Woman of Science
By Joy
Wells
The Thanksgiving I
was ten my sister brought her college roommate, Margreta home for the
weekend. Margreta was studying chemistry
and told us
about her classes and the latest projects.
I had never met a Woman of Science. Up
to that time I thought science and old men
in white lab coats was a formula for boring. All
weekend I listened to her stories about
the problems she was investigating and the things she was learning. She was smart, and I wanted to be intelligent
like she was. My dream of being a baseball player was shattered,
forever
displaced as I sat at her feet, a disciple.
Soon after that I came across my
sister’s high
school
biology textbook: “Biology: the Life
Science.” Just the word – biology- was a wondrous mystery to my eyes.
What did
it mean? The cover was a green photograph across the whole front and
back
showing cells mutating. I would read
this. I took it into the closet with
a flashlight, sat down, and began pouring over the pages.
Photosynthesis, cells, atoms, all just a
bunch of words I couldn’t even pronounce, I went through the first
chapter. The middle part of the book was
about human anatomy and displayed in color see-through sections of the
body –
skeleton first, lymphatic system, organs, muscles, and finally skin.
Kinda
spooky, looking inside of a body. I felt
hunger, a hunger to know what it all meant, how all these things fit
together
to form life.
My parents noticed my newfound love.
One day I came home, ran into my bedroom and
found a little pine box about one foot high sitting on the floor by the
closet.
Dad poked his head in as I knelt down beside it. “I
got that at the college for you. Hope you
like it.” Then he went about his
business and left me alone to discover what was inside.

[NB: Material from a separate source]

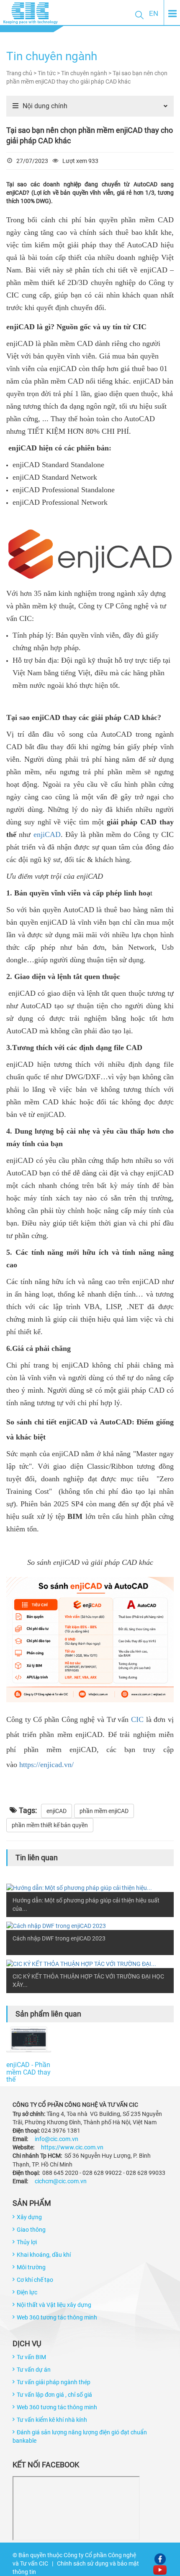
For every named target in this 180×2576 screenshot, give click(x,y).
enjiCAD (47, 834)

I undid the fasteners, took off the cover, and
found my own real microscope. I was in awe.
I’d never had such an amazing gift.
Something I truly, down deep desired.
The bottom of the box was the permanent
base of
the
microscope. The body was gray and silver
and the lens was attached to the base with a waxy substance. What a thing of beauty. The
large knob for focusing the lens moved
smoothly up and down. There was a box of
glass slides sitting on the base tucked against the lens. I clipped a
slide
under the lens and turned the knob forward, looking into the eyepiece
and
trying to focus the slide. The lens
didn’t have a safety bar and turning the lens too far to the top, I
broke it off
of the housing. Oh no, I felt sick. I had broken my new microscope in the first
five minutes. I got it back on it’s
hinge and found it would still work fine as long as I didn’t take it
too far up
– the wrong direction anyway.
What’s that? Creepy spidery things were
moving
across the
glass – my first glimpse of something in the lens.

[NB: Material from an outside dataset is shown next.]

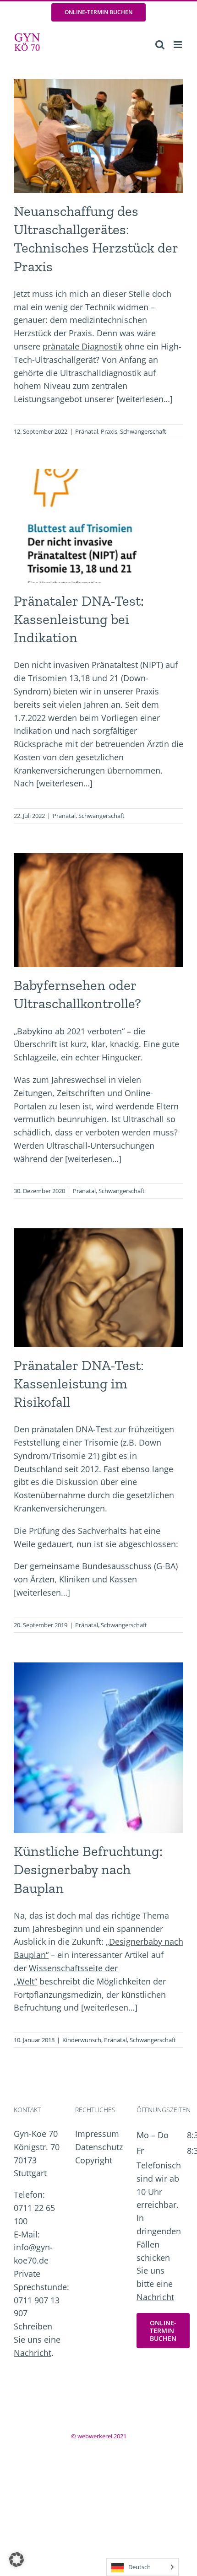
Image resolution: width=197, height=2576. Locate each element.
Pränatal (86, 431)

It was alive! This must be something, they
were moving wildly in all directions. Realizing
these were my eyelashes was only a temporary disappointment.
I was now focusing on pollen grains,
something I’d
never
seen before, something so small it could not be seen with the human eye. When I got the grains in view, I thought for
a moment: the eyelashes were more interesting.
This is dead stuff, it doesn’t move. Yet
I was busy investigating my fifth slide when Mom called me for
dinner. This was no toy, this was
serious. Science should not be disturbed
by the mere need for food.
From that point forward I knew learning
was inside
of me. The world was mine to discover. I was not to become a scientist, and there
were many detours from my first love, but I approach life and work with
an
investigator’s eye, and I will never give up searching.